PROVIDED DATA:
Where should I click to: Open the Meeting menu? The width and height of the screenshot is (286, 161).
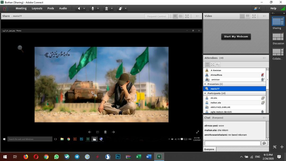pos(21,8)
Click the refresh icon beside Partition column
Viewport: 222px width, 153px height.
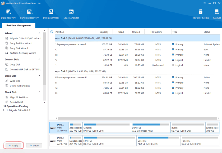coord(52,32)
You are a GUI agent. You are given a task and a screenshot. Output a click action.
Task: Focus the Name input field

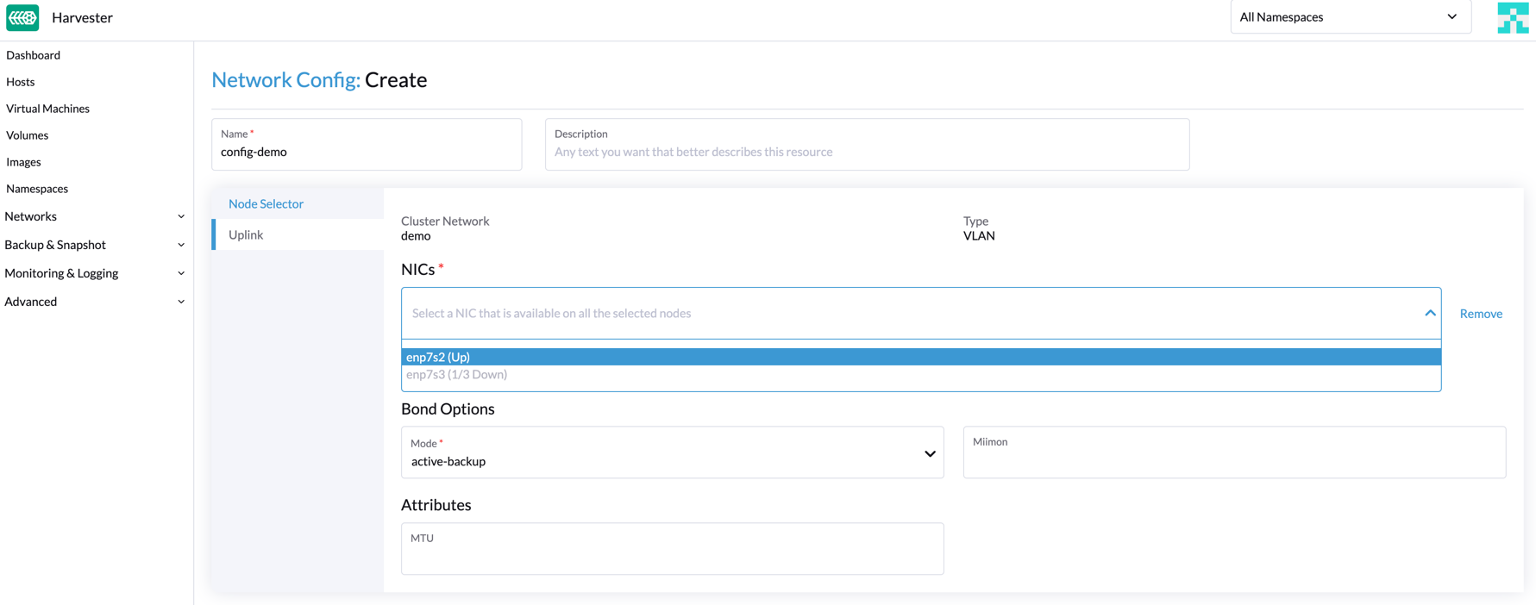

WHAT TO PRODUCE: From the line containing "You are a GUI" through the last line of the data above, write out every line word for word, and nothing else. Do not include the pictures.

EXERCISE RESPONSE:
You are a GUI agent. You are given a task and a screenshot. Output a click action.
Task: Focus the Name input field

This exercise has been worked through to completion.